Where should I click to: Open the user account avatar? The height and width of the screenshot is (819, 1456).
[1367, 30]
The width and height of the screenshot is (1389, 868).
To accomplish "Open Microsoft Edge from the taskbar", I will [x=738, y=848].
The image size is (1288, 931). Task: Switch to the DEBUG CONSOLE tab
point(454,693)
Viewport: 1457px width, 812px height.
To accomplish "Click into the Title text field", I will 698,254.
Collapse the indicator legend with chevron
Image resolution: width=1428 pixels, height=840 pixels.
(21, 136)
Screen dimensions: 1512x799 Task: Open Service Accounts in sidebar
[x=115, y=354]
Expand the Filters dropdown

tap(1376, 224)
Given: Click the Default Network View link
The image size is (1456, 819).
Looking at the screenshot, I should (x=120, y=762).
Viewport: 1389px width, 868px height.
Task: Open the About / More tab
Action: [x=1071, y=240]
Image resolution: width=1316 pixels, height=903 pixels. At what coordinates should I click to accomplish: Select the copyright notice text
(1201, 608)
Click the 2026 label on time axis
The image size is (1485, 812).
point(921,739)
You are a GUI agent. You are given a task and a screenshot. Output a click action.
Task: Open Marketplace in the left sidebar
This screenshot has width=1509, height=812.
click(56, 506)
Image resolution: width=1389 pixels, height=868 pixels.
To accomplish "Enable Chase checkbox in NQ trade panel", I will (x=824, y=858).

# REQUIREMENT:
Repeat exactly the lines from the one containing "Screen dimensions: 1512x799" to the end of the records.

# RESPONSE BOX:
Screen dimensions: 1512x799 Task: Open Service Accounts in sidebar
[x=115, y=354]
Expand the Filters dropdown

tap(1376, 224)
Given: Click the Default Network View link
The image size is (1456, 819).
Looking at the screenshot, I should (x=120, y=762).
Viewport: 1389px width, 868px height.
Task: Open the About / More tab
Action: [x=1071, y=240]
Image resolution: width=1316 pixels, height=903 pixels. At what coordinates should I click to accomplish: Select the copyright notice text
(1201, 608)
Click the 2026 label on time axis
The image size is (1485, 812).
point(921,739)
You are a GUI agent. You are given a task and a screenshot. Output a click action.
Task: Open Marketplace in the left sidebar
This screenshot has width=1509, height=812.
click(56, 506)
Image resolution: width=1389 pixels, height=868 pixels.
To accomplish "Enable Chase checkbox in NQ trade panel", I will (x=824, y=858).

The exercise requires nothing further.